Surratt House Museum in Clinton, Maryland

Surratt House Museum

Clinton, Maryland · Est. 1852

In Brief

At the Surratt House Museum in Clinton, Maryland, the director took the job not believing in ghosts and still doesn't claim to. But a roomful of staff once heard a man's heavy boots come in the front door, cross the hall, and leave by the back. Nobody was there.

The Full Story

Laurie Verge ran the Surratt House Museum in Clinton, Maryland for more than 25 years, and she took the job not believing in ghosts. She still won't claim to. But there's one thing she can't square: the footsteps.

One afternoon she and five or six employees were sitting in her office when they all heard it at once. Someone came in the front door, walked down the hall, and went out the back. The footsteps "sounded like somebody had walked in the front door, walked down the hall, and walked out the back door," she said. So they searched the house, all of them, room by room. Nobody was there. No door had opened. "I can't explain the footsteps," she said. "I absolutely can't."

It wasn't the first time she'd heard them. Years before, she'd caught a man's footsteps upstairs when she knew she was alone in the building. "I've never seen anything," she said, "but I've had strange feelings."

It's a man's boots, heavy, the same path every time. The footsteps aren't the only thing. A tour guide named Julia Cowdery once heard a whistle inside the house, "like a 'come here' kind of whistle," and found no one when she looked. Another time her tour group heard a teacup rattle in the dining-room exhibit downstairs, as if someone had picked it up and set it back on the saucer, while the house was otherwise empty. And Verge has a theory about whose boots she keeps hearing.

The farmhouse was built in 1852, and over the years it was a tavern, a post office, a polling place, and a Confederate safe house in Southern Maryland.

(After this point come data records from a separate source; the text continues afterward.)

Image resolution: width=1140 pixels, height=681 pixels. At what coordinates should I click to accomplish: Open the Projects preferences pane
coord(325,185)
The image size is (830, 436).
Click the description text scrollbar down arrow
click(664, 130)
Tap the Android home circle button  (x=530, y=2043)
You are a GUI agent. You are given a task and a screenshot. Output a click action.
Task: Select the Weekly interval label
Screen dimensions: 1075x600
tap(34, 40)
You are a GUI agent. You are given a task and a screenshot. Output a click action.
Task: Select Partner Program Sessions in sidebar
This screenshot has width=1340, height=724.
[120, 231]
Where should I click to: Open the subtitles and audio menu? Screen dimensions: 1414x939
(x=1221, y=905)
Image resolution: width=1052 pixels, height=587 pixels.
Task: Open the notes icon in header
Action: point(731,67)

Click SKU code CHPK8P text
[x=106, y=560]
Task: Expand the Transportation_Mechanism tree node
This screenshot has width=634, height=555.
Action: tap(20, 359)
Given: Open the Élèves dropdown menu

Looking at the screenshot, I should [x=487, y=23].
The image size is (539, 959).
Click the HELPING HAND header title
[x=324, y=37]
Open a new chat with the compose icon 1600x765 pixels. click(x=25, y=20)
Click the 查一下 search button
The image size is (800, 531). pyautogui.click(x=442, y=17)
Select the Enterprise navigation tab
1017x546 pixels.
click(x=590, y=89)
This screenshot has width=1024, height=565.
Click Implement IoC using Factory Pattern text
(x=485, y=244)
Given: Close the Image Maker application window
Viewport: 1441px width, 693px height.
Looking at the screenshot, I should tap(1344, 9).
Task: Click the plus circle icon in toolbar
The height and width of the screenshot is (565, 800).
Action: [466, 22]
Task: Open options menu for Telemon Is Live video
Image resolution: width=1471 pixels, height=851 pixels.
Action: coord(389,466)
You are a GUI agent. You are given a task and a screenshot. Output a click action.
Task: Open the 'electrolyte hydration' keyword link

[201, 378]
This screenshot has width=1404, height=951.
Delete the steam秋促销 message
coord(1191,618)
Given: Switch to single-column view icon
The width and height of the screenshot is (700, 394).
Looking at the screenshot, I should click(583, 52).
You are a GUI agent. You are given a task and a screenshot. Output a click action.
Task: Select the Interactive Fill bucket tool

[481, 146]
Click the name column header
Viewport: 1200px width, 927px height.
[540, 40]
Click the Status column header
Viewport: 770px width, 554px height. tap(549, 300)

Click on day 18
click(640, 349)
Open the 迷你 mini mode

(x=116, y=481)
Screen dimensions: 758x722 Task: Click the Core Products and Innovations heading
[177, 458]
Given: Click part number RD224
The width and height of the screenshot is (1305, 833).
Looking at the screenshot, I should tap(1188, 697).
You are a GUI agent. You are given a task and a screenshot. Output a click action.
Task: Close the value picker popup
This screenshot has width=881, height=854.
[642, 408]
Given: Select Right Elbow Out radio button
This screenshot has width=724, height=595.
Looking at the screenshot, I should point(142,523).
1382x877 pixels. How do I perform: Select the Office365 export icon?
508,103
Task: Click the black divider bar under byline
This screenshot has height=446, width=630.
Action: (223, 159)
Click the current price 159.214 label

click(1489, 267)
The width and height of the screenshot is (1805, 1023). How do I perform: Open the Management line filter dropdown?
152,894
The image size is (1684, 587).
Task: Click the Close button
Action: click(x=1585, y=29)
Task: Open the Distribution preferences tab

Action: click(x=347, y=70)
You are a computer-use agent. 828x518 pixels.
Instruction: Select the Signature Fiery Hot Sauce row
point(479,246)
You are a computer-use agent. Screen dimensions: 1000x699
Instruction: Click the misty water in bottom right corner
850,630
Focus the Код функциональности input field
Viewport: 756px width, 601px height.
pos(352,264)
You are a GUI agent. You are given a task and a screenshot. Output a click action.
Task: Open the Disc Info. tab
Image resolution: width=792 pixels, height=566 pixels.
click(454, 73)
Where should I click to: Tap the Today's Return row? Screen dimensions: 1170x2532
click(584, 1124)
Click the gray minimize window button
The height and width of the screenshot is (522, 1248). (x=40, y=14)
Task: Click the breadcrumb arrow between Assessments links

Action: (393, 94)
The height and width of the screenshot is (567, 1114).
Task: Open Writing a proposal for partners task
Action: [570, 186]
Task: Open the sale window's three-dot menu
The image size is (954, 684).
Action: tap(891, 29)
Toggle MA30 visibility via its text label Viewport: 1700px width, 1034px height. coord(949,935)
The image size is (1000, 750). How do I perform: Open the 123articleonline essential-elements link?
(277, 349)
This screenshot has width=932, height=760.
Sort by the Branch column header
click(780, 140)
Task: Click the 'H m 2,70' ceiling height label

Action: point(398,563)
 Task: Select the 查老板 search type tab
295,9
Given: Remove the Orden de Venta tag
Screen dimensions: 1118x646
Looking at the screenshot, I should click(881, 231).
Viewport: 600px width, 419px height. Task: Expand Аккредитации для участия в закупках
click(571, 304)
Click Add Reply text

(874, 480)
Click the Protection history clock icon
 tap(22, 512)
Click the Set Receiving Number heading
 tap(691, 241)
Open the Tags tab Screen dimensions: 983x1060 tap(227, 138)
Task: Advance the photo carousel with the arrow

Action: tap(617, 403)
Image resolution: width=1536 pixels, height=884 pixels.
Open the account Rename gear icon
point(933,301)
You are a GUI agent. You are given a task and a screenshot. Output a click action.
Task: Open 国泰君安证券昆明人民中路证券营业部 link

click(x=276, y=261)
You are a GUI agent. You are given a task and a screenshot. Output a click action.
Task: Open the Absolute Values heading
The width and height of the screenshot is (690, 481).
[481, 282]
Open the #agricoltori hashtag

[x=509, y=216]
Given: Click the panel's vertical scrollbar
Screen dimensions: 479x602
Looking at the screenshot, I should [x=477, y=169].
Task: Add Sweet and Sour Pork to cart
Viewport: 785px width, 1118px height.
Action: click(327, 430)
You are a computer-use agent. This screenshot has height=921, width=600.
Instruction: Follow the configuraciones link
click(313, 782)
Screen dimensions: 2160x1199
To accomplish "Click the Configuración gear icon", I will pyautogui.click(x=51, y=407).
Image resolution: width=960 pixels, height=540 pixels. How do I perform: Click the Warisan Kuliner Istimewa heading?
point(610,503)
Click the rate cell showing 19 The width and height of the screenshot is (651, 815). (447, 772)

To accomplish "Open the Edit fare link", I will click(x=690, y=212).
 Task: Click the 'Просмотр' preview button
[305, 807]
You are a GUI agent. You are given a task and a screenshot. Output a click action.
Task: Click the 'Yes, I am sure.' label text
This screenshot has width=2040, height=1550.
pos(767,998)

John Wilkes Booth knew it. Before the assassination, conspirators hid two Spencer carbines, ammunition, and binoculars at the tavern. On the night of April 14, 1865, after he shot Lincoln, Booth and David Herold stopped here first to collect the weapons before riding south.

By then Mary Surratt had rented the place to a man named John M. Lloyd. At her trial, Lloyd testified about the weapons she'd helped arrange. His testimony helped hang her. On July 7, 1865, Mary Surratt became the first woman executed by the United States federal government.

That's whose boots Verge thinks she hears. Not Mary, whose ghost the legends prefer — Verge discounts that one. She means the tenant. "We think the heavy footsteps, which are definitely a man's boots walking, may be Mr. Lloyd," she said, "doing penance down here for getting his landlady hanged."